What assumptions have people made about you when they find out you’re a writer? Are some of them true? Or are you drastically misunderstood? Let me know in the comments below. In the meanwhile, have a great day!
Writers are creatures of habit, but each writer has their own particular set of habits. As I watch my fellow writers spin their tales, I’ve noticed them do some things that, for better or for worse, are simply out of my reach.
Here are six things other writers do that I can’t.
Improvise (a.k.a. ‘Pantsing’)
I live and die by the outline. While I firmly believe in allowing the story to grow organically and giving myself room to discover and be surprised by the process, if I try to write a complete story with no framework, no visual indication of where I’m going, I guarantee I won’t finish that project.
Write scenes/chapters out of order
Even though I always know what’s coming next thanks to my rigorous, often obsessive, outlining, I refuse to (and cannot) write the events of my story out of order. It just feels wrong.
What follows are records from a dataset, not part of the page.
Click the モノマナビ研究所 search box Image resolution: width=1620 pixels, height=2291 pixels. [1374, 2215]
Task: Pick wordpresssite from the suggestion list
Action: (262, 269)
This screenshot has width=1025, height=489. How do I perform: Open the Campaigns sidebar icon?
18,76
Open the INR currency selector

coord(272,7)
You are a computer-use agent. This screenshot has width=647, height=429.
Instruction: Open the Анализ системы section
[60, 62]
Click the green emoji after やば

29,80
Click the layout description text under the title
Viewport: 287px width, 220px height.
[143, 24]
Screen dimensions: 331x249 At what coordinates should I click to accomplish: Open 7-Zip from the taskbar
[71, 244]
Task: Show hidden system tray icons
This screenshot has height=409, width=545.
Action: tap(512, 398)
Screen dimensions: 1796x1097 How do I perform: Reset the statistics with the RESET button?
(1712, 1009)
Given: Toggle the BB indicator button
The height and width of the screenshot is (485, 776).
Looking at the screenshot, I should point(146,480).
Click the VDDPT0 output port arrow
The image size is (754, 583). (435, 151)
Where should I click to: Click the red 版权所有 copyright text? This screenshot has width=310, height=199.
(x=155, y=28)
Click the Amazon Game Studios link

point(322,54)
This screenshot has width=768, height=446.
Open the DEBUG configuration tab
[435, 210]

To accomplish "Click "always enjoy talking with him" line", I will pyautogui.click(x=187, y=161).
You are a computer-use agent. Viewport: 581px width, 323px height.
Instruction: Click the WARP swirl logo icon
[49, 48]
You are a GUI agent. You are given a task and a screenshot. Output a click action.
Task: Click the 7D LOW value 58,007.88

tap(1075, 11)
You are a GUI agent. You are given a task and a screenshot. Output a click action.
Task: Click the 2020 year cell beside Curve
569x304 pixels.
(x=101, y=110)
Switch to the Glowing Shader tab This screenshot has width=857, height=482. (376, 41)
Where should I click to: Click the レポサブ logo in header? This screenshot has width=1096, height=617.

I know a lot of people have no problem doing so, and for some it even works better. But not me.
Write in cars/trains/planes
I’ve traveled a lot, and I’ve written in a lot of different countries. But try as I might, I can’t seem to write as I’m traveling. Writing in the car makes me carsick. Plane seats are too uncomfortable, and there are bound to be at least a dozen different movies playing on people’s screens to distract me. I’ve had minor success writing on trains, but more often than not I end up staring out the window.
Work on phones/tablets
A lot of people do this, and I wish I could because it looks so handy. But I can’t. I can’t keep notes, or write sections, or really do anything writing-related on my phone or tablet. Maybe my thumbs are too clumsy. Maybe the screen is too small. I don’t know. It just won’t happen.
Get up extra early to write
I’m not a morning person. I have, however, disciplined myself to be up at a decent hour and get to work (as long as there’s coffee). What I can’t do is force myself to get up earlier than my schedule dictates and expect myself to focus on the creative process. My brain functions far better late at night than early in the morning.
Write in my bedroom
This is mostly choice, but I can’t write or work in my own bedroom. Perhaps such proximity to my bed is too tempting, or perhaps the bookshelf behind me would be my undoing. Either way, I try to keep my work-space separate from my leisure/relax/sleeping space.